WORK INSTRUCTIONS: Repeat the data in full. Every line must match.

+--

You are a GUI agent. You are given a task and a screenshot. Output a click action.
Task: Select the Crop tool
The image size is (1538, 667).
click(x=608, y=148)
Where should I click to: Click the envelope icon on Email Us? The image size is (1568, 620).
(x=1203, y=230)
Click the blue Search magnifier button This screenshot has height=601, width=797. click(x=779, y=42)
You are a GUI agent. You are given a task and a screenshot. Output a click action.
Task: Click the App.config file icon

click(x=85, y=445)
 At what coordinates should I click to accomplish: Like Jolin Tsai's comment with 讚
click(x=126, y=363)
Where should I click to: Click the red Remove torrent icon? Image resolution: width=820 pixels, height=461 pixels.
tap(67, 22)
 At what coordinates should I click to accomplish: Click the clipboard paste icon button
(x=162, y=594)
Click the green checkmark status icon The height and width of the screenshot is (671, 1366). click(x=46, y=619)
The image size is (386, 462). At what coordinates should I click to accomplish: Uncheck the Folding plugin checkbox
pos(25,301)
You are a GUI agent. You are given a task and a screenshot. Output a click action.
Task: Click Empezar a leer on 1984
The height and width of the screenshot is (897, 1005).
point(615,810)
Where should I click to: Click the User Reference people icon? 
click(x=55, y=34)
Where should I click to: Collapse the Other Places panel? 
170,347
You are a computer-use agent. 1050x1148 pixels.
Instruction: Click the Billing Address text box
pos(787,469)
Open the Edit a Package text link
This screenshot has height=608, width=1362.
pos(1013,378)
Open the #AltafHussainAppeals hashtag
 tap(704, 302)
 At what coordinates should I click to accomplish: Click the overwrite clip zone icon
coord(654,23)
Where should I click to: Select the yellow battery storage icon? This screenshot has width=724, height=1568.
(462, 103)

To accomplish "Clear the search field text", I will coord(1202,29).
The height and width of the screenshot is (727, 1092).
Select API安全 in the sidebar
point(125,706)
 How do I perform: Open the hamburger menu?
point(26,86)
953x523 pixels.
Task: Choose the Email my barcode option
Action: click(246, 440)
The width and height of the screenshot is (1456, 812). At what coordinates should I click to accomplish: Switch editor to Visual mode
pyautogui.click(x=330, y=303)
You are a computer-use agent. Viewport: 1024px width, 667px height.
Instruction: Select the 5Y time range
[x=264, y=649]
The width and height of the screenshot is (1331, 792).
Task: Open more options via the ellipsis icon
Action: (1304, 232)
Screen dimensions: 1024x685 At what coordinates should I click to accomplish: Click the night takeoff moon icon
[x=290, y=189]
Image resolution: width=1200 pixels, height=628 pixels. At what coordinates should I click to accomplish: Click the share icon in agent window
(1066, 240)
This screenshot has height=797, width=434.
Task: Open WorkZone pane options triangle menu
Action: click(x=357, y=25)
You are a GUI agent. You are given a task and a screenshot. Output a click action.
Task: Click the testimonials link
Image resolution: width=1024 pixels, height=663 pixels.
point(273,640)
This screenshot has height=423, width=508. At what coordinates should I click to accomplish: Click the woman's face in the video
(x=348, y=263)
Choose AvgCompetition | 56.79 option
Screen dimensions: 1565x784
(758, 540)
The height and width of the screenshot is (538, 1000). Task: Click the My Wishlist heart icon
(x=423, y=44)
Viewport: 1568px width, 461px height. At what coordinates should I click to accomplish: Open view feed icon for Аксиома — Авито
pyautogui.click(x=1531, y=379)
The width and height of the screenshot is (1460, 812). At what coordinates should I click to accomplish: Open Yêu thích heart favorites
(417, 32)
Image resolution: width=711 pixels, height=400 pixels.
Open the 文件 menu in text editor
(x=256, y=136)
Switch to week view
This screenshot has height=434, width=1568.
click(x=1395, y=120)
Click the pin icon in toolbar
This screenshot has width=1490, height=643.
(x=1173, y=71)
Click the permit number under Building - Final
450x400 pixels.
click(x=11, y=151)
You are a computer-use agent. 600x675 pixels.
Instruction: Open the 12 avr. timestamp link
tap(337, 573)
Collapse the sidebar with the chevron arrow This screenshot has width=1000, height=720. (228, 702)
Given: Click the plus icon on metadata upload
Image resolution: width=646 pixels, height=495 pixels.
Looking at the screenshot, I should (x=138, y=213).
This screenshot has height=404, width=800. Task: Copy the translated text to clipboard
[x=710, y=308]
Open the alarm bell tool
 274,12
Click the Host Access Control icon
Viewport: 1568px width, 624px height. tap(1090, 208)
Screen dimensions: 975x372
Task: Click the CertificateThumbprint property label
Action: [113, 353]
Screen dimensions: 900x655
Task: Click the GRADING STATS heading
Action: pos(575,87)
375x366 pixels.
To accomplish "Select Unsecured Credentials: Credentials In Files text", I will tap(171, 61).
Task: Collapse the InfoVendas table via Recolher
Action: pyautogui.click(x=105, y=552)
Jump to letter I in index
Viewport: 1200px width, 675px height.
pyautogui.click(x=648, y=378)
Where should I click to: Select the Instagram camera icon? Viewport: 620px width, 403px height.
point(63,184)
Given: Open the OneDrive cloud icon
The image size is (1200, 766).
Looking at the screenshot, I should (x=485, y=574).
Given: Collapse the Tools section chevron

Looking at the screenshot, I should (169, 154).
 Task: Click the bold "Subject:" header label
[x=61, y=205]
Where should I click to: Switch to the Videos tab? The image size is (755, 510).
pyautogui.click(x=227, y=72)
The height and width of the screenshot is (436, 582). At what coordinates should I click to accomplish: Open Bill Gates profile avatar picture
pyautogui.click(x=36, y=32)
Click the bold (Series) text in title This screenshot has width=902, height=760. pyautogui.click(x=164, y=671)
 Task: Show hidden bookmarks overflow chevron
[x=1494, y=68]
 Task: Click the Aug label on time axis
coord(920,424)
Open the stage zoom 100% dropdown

+--

THE ANSWER:
You are a GUI agent. You are given a task and a screenshot. Output a click action.
Task: Select the Crop tool
The image size is (1538, 667).
click(x=608, y=148)
Where should I click to: Click the envelope icon on Email Us? The image size is (1568, 620).
(x=1203, y=230)
Click the blue Search magnifier button This screenshot has height=601, width=797. click(x=779, y=42)
You are a GUI agent. You are given a task and a screenshot. Output a click action.
Task: Click the App.config file icon

click(x=85, y=445)
 At what coordinates should I click to accomplish: Like Jolin Tsai's comment with 讚
click(x=126, y=363)
Where should I click to: Click the red Remove torrent icon? Image resolution: width=820 pixels, height=461 pixels.
tap(67, 22)
 At what coordinates should I click to accomplish: Click the clipboard paste icon button
(x=162, y=594)
Click the green checkmark status icon The height and width of the screenshot is (671, 1366). click(x=46, y=619)
The image size is (386, 462). At what coordinates should I click to accomplish: Uncheck the Folding plugin checkbox
pos(25,301)
You are a GUI agent. You are given a task and a screenshot. Output a click action.
Task: Click Empezar a leer on 1984
The height and width of the screenshot is (897, 1005).
point(615,810)
Where should I click to: Click the User Reference people icon? 
click(x=55, y=34)
Where should I click to: Collapse the Other Places panel? 
170,347
You are a computer-use agent. 1050x1148 pixels.
Instruction: Click the Billing Address text box
pos(787,469)
Open the Edit a Package text link
This screenshot has height=608, width=1362.
pos(1013,378)
Open the #AltafHussainAppeals hashtag
 tap(704, 302)
 At what coordinates should I click to accomplish: Click the overwrite clip zone icon
coord(654,23)
Where should I click to: Select the yellow battery storage icon? This screenshot has width=724, height=1568.
(462, 103)

To accomplish "Clear the search field text", I will coord(1202,29).
The height and width of the screenshot is (727, 1092).
Select API安全 in the sidebar
point(125,706)
 How do I perform: Open the hamburger menu?
point(26,86)
953x523 pixels.
Task: Choose the Email my barcode option
Action: click(246, 440)
The width and height of the screenshot is (1456, 812). At what coordinates should I click to accomplish: Switch editor to Visual mode
pyautogui.click(x=330, y=303)
You are a computer-use agent. Viewport: 1024px width, 667px height.
Instruction: Select the 5Y time range
[x=264, y=649]
The width and height of the screenshot is (1331, 792).
Task: Open more options via the ellipsis icon
Action: (1304, 232)
Screen dimensions: 1024x685 At what coordinates should I click to accomplish: Click the night takeoff moon icon
[x=290, y=189]
Image resolution: width=1200 pixels, height=628 pixels. At what coordinates should I click to accomplish: Click the share icon in agent window
(1066, 240)
This screenshot has height=797, width=434.
Task: Open WorkZone pane options triangle menu
Action: click(x=357, y=25)
You are a GUI agent. You are given a task and a screenshot. Output a click action.
Task: Click the testimonials link
Image resolution: width=1024 pixels, height=663 pixels.
point(273,640)
This screenshot has height=423, width=508. At what coordinates should I click to accomplish: Click the woman's face in the video
(x=348, y=263)
Choose AvgCompetition | 56.79 option
Screen dimensions: 1565x784
(758, 540)
The height and width of the screenshot is (538, 1000). Task: Click the My Wishlist heart icon
(x=423, y=44)
Viewport: 1568px width, 461px height. At what coordinates should I click to accomplish: Open view feed icon for Аксиома — Авито
pyautogui.click(x=1531, y=379)
The width and height of the screenshot is (1460, 812). At what coordinates should I click to accomplish: Open Yêu thích heart favorites
(417, 32)
Image resolution: width=711 pixels, height=400 pixels.
Open the 文件 menu in text editor
(x=256, y=136)
Switch to week view
This screenshot has height=434, width=1568.
click(x=1395, y=120)
Click the pin icon in toolbar
This screenshot has width=1490, height=643.
(x=1173, y=71)
Click the permit number under Building - Final
450x400 pixels.
click(x=11, y=151)
You are a computer-use agent. 600x675 pixels.
Instruction: Open the 12 avr. timestamp link
tap(337, 573)
Collapse the sidebar with the chevron arrow This screenshot has width=1000, height=720. (228, 702)
Given: Click the plus icon on metadata upload
Image resolution: width=646 pixels, height=495 pixels.
Looking at the screenshot, I should (x=138, y=213).
This screenshot has height=404, width=800. Task: Copy the translated text to clipboard
[x=710, y=308]
Open the alarm bell tool
 274,12
Click the Host Access Control icon
Viewport: 1568px width, 624px height. tap(1090, 208)
Screen dimensions: 975x372
Task: Click the CertificateThumbprint property label
Action: [113, 353]
Screen dimensions: 900x655
Task: Click the GRADING STATS heading
Action: pos(575,87)
375x366 pixels.
To accomplish "Select Unsecured Credentials: Credentials In Files text", I will tap(171, 61).
Task: Collapse the InfoVendas table via Recolher
Action: pyautogui.click(x=105, y=552)
Jump to letter I in index
Viewport: 1200px width, 675px height.
pyautogui.click(x=648, y=378)
Where should I click to: Select the Instagram camera icon? Viewport: 620px width, 403px height.
point(63,184)
Given: Open the OneDrive cloud icon
The image size is (1200, 766).
Looking at the screenshot, I should (x=485, y=574).
Given: Collapse the Tools section chevron

Looking at the screenshot, I should (169, 154).
 Task: Click the bold "Subject:" header label
[x=61, y=205]
Where should I click to: Switch to the Videos tab? The image size is (755, 510).
pyautogui.click(x=227, y=72)
The height and width of the screenshot is (436, 582). At what coordinates should I click to accomplish: Open Bill Gates profile avatar picture
pyautogui.click(x=36, y=32)
Click the bold (Series) text in title This screenshot has width=902, height=760. pyautogui.click(x=164, y=671)
 Task: Show hidden bookmarks overflow chevron
[x=1494, y=68]
 Task: Click the Aug label on time axis
coord(920,424)
Open the stage zoom 100% dropdown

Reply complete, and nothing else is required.